Local Girl Scouts Test Science Skills at RWU

RWU chapter of the Society of Women Engineers led 46 Girl Scouts through 'Physics is Phun' workshop to encourage STEM education among young women

Lynda Curtis
Students mentor Girl Scouts.
Roger Williams University sophomore Anna Strang shows local Girl Scouts from the Girl Scouts of Southeastern New England how to build a bristlebot at the 'Physics is Phun' workshop. Image Credit: RWU

BRISTOL, R.I. – On Saturday, Feb. 6, the Roger Williams University chapter of Society of Women Engineers hosted 46 local Girl Scouts for a “Physics is Phun” workshop – an annual hands-on science program that allows scouts from the Girl Scouts of Southeastern New England to earn a new badge by completing six different experiments on electricity, force and motion, aeronautics, optics, acoustics and space.
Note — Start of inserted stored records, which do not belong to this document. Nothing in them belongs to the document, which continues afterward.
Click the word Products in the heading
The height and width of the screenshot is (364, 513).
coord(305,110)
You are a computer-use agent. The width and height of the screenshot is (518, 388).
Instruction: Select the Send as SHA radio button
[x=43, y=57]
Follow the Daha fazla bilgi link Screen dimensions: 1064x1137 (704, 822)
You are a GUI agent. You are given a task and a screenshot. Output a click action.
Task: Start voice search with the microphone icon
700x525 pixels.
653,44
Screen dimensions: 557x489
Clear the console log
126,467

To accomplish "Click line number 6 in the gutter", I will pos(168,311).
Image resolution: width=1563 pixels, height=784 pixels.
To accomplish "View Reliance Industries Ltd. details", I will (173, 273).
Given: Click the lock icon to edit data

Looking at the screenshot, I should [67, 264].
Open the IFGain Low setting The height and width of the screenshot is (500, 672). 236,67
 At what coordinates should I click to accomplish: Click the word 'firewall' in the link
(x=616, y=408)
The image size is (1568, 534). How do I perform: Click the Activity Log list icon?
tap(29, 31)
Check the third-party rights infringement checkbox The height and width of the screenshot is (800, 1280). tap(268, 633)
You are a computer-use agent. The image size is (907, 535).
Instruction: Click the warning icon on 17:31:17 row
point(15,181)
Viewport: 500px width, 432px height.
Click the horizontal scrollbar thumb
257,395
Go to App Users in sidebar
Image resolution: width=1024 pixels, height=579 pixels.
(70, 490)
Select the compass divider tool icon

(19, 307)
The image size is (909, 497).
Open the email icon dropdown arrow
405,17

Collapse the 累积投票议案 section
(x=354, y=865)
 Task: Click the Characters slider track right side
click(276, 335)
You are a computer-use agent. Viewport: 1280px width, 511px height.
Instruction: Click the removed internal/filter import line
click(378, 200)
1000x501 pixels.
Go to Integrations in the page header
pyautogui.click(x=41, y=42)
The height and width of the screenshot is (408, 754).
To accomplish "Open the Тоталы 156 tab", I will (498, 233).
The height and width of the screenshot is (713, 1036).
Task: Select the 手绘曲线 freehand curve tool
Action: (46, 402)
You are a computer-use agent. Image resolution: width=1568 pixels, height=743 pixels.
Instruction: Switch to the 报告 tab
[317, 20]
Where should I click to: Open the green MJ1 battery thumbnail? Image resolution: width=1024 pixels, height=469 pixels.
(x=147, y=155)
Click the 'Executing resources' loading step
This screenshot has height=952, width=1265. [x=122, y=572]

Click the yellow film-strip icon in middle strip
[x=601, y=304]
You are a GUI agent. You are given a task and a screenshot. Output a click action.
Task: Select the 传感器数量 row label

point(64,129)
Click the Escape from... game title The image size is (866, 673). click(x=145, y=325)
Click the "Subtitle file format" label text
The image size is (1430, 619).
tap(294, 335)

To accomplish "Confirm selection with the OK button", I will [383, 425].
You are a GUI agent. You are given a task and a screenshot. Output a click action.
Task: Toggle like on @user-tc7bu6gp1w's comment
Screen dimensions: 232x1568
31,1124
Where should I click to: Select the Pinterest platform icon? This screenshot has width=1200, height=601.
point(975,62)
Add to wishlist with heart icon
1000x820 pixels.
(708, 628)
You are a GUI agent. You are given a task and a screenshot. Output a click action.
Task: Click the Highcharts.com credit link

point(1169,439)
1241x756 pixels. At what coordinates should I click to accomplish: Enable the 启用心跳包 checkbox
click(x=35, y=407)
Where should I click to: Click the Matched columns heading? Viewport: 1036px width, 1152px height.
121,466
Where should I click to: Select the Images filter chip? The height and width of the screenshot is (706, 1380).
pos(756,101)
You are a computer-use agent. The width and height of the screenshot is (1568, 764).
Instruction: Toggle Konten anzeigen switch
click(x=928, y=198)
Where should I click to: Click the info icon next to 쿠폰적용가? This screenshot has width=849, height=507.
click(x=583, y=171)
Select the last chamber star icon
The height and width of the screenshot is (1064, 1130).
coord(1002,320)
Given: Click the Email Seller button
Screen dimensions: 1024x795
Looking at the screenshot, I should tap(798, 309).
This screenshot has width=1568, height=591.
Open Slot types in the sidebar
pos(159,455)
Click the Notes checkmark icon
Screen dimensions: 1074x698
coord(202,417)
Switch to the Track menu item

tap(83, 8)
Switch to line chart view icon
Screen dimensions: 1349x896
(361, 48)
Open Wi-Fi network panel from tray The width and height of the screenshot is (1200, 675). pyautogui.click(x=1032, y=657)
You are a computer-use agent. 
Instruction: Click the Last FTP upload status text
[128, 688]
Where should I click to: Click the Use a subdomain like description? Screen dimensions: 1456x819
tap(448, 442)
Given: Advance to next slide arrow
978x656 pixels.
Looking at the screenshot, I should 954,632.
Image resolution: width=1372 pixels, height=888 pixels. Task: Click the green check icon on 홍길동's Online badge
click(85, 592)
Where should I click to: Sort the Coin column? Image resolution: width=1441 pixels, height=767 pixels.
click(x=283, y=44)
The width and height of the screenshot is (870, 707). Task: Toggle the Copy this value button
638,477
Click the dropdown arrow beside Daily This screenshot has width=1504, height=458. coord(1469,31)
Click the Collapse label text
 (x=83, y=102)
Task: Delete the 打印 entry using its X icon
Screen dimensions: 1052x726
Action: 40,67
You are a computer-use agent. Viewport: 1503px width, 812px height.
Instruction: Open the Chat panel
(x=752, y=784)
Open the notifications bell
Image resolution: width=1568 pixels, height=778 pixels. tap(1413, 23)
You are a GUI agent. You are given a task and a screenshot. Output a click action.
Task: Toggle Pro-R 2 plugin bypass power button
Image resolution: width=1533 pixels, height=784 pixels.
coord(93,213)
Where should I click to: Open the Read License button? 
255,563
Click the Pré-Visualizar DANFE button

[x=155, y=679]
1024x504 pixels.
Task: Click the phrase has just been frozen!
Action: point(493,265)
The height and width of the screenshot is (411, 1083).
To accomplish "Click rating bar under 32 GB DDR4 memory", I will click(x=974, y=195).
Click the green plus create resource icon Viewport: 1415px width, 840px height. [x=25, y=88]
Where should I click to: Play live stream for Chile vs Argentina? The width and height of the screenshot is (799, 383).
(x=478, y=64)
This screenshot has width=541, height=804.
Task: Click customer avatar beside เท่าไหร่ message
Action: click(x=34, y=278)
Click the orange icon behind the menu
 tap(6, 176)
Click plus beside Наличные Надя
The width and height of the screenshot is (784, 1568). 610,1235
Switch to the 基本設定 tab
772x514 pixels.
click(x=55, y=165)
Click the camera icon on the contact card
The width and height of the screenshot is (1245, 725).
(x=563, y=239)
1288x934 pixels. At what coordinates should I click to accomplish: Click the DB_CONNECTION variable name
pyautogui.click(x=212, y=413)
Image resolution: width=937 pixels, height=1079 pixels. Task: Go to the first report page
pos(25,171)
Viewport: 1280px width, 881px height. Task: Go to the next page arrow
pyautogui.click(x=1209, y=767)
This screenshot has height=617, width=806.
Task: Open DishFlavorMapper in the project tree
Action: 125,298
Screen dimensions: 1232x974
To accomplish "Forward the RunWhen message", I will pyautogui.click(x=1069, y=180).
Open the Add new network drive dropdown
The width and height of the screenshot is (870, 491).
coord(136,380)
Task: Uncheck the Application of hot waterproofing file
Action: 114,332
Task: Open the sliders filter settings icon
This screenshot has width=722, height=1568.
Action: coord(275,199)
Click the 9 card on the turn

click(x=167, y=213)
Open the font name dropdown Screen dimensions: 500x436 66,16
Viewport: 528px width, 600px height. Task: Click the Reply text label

Seven Girl Scout troops from across Rhode Island and Southeastern Massachusetts – including Bristol, Chariho, Cumberland, East Providence, Narragansett, Rehoboth and Portsmouth – participated in the morning workshop created by the local professional chapter of the Society of Women Engineers (SWE). The annual event was created in an effort to encourage young girls to become interested in studying or pursuing science, technology, engineering and math (STEM) as a potential career path. The SWE student chapter has held the event on the Bristol campus since 2001.

“If you look at the mission of the Society of Women Engineers, it not just about helping women network with other women in engineering, but it’s to reach out and excite girls about engineering as well as to educate – people don’t even really know what engineers do,” said Janet Baldwin, professor of engineering from the School of Engineering, Computing and Construction Management.

More than 14 RWU engineering students from the SWE student chapter facilitated the event to help teach the Girl Scouts as they moved from station to station conducting experiments that included building a marshmallow launcher and powering a LED light using the chemical energy within a lemon. The scouts also learned how to make a kaleidoscope, a straw oboe and a water whistle.

Roger Williams University junior Ariane Marquant serves as president of the SWE chapter and has participated in the workshop for a number of years and believes that serving as a role model for the young scouts is one of its key goals.

“One of our main purposes for this event is to introduce the girls to STEM but to also become role models,” Marquant said. “We love what we’re learning as engineering students and if we can get other girls to realize that this may be an area they are interested in, that’s great.”